** Start of Record set **

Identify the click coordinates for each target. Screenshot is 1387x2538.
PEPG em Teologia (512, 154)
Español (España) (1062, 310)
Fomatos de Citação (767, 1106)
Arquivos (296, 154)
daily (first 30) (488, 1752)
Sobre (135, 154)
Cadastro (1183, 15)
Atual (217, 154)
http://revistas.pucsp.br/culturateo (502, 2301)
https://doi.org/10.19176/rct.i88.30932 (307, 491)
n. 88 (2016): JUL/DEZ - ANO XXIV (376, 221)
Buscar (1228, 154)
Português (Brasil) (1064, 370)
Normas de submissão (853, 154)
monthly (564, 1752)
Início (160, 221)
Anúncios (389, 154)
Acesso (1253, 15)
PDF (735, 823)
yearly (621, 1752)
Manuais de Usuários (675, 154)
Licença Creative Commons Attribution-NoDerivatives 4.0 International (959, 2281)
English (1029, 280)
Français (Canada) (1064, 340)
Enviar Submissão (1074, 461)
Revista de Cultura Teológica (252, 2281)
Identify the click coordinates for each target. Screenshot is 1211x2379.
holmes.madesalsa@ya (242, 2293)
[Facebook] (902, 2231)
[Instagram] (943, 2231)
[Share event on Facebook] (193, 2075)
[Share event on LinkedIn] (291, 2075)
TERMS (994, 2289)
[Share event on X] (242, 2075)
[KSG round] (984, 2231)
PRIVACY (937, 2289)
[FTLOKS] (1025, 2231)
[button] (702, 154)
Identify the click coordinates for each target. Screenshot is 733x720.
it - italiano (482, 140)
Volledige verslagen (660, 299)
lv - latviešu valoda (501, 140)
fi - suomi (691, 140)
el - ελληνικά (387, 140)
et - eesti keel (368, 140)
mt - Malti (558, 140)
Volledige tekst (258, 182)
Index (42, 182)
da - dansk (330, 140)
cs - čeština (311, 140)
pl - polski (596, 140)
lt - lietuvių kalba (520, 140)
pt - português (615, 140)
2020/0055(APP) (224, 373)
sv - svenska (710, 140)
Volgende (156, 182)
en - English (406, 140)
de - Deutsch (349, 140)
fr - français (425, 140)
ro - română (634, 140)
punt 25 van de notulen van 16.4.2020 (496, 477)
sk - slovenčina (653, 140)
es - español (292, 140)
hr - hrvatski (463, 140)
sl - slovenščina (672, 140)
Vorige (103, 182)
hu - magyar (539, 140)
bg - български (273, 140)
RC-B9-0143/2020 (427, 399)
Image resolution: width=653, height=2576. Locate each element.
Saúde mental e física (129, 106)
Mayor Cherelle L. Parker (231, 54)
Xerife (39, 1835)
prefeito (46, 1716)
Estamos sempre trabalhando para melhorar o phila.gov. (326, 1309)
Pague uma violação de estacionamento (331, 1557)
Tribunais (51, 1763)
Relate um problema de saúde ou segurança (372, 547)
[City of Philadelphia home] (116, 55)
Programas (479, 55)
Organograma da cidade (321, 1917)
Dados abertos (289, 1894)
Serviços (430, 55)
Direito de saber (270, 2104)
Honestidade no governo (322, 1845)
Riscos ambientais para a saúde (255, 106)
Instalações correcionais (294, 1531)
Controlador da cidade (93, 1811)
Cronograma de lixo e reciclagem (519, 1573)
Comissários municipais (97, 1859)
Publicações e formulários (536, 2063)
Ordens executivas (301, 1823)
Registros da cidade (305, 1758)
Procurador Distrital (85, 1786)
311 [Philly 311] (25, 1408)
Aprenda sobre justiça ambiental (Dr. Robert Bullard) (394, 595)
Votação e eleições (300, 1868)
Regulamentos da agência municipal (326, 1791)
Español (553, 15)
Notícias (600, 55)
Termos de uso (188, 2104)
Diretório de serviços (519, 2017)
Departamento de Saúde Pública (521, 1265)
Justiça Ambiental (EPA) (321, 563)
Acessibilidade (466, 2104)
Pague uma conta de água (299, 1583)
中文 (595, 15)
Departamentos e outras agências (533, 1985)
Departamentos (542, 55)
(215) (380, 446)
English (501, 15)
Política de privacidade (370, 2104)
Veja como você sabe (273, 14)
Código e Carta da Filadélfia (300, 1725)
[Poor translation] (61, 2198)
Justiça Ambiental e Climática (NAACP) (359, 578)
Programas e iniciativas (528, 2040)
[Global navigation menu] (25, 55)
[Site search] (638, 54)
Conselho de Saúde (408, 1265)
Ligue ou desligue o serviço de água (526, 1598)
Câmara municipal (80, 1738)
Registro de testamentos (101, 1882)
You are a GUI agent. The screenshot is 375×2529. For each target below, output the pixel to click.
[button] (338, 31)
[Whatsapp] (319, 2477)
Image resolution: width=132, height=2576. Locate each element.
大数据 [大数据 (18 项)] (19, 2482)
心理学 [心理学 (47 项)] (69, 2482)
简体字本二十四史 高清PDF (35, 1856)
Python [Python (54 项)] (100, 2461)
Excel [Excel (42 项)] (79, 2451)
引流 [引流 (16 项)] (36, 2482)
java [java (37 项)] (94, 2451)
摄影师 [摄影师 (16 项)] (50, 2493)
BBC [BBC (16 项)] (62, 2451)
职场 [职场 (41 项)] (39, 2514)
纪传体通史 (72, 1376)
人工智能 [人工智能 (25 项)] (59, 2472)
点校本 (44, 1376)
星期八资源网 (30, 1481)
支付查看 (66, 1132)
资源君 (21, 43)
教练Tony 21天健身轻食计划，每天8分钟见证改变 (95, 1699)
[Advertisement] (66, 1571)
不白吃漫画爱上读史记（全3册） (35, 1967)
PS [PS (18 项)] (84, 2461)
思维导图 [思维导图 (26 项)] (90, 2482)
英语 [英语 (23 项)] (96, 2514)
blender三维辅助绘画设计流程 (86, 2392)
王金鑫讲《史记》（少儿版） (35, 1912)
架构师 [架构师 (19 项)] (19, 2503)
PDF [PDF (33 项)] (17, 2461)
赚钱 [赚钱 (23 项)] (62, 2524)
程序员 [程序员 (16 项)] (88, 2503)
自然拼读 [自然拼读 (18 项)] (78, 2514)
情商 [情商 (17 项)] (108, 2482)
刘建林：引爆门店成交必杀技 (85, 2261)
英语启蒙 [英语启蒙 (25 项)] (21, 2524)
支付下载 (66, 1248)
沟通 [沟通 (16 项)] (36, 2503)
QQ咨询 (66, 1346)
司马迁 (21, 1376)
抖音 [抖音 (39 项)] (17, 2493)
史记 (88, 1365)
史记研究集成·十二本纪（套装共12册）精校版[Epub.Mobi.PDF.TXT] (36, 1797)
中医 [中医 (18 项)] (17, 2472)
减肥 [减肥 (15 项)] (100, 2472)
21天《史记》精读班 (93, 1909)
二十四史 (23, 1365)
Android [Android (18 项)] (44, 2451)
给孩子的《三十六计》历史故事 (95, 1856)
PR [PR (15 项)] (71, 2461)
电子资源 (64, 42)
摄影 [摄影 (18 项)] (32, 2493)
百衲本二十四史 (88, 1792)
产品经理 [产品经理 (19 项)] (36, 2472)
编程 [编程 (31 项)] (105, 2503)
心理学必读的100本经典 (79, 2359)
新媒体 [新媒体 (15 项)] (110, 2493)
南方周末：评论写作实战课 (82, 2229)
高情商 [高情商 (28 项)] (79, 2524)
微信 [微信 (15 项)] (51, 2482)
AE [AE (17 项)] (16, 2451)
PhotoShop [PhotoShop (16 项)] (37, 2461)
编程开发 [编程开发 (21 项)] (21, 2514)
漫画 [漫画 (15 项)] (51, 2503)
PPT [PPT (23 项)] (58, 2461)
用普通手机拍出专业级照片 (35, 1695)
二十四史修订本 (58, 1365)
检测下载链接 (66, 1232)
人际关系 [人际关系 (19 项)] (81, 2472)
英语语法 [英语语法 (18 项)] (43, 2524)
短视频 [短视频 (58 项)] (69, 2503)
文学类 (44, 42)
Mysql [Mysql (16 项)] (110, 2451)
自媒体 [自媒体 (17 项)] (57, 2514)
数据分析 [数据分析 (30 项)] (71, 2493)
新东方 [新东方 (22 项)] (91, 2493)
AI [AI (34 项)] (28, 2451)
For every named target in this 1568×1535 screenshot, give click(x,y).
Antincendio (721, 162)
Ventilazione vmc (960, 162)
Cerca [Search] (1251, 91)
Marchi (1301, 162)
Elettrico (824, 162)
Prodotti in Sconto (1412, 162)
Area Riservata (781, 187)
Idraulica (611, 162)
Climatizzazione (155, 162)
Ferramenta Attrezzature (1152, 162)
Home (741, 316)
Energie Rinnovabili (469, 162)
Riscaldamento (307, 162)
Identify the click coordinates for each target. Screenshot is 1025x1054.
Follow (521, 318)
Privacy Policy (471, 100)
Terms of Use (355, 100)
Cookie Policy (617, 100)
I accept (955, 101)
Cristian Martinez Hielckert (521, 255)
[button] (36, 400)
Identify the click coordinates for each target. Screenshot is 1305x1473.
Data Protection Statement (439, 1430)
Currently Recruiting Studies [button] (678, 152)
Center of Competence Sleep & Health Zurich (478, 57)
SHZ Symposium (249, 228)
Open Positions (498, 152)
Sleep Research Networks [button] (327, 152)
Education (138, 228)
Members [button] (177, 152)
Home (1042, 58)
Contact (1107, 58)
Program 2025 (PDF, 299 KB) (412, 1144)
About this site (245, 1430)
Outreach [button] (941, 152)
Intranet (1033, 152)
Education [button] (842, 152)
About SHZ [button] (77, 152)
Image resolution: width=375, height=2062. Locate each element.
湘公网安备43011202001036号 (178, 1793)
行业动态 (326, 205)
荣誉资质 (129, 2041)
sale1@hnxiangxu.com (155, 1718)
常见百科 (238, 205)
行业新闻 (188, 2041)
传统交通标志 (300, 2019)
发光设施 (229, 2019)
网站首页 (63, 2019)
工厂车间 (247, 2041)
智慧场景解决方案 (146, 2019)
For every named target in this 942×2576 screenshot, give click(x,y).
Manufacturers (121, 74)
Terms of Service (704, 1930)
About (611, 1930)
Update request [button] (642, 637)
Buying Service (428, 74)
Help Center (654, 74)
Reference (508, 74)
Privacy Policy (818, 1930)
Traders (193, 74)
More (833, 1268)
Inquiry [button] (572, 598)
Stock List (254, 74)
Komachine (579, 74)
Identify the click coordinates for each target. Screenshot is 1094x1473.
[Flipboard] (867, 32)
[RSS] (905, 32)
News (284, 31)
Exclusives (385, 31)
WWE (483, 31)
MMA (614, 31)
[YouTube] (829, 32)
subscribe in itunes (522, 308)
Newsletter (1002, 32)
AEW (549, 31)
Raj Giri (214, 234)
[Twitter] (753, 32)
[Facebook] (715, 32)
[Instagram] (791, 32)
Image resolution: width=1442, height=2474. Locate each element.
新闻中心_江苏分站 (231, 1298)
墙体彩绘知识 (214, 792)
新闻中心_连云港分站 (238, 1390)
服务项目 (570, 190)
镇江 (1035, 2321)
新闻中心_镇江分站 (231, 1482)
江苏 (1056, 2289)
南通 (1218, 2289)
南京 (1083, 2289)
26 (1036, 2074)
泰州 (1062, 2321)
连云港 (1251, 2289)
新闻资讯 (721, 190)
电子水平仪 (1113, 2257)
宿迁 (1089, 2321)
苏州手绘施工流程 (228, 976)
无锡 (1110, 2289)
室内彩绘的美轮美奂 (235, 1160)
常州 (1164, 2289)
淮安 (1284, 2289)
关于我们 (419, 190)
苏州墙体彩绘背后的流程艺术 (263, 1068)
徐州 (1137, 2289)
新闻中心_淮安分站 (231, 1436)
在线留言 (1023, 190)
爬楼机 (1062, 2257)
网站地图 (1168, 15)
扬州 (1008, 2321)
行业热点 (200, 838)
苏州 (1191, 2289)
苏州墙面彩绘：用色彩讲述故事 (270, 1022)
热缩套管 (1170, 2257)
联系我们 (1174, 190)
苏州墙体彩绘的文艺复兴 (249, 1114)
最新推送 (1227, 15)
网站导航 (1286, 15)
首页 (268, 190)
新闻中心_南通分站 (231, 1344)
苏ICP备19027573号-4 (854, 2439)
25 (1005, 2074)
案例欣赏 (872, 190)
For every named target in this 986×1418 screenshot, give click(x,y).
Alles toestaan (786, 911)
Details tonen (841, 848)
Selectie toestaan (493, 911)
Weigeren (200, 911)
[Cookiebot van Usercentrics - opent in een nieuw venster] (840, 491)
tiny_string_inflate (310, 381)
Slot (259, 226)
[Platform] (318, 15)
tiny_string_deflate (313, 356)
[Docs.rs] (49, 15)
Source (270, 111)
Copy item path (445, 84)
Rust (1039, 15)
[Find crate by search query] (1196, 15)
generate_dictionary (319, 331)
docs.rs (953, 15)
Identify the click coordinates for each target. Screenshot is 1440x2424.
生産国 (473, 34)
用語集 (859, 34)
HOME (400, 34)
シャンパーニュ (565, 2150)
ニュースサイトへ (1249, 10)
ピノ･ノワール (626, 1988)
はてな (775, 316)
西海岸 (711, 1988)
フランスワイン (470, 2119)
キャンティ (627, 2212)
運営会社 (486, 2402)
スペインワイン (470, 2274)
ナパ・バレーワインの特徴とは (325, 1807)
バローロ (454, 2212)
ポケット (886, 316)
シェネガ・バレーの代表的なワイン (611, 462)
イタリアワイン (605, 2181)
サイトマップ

** End of Record set **

- Given instruction:
Please write out, word for word, the stretch of rows from the line containing "ニュースサイトへ (1249, 10)" through the end of the rows.

- The reply:
ニュースサイトへ (1249, 10)
ピノ･ノワール (626, 1988)
はてな (775, 316)
西海岸 (711, 1988)
フランスワイン (470, 2119)
キャンティ (627, 2212)
運営会社 (486, 2402)
スペインワイン (470, 2274)
ナパ・バレーワインの特徴とは (325, 1807)
バローロ (454, 2212)
ポケット (886, 316)
シェネガ・バレーの代表的なワイン (611, 462)
イタリアワイン (605, 2181)
サイトマップ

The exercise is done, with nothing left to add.